## PROBLEM STATEMENT:
Transcribe every record verbatim.

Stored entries
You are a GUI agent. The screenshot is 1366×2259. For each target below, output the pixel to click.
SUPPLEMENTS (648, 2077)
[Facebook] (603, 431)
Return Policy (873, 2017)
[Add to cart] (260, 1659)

## WRITTEN RESPONSE:
You are a GUI agent. The screenshot is 1366×2259. For each target below, output the pixel to click.
SUPPLEMENTS (648, 2077)
[Facebook] (603, 431)
Return Policy (873, 2017)
[Add to cart] (260, 1659)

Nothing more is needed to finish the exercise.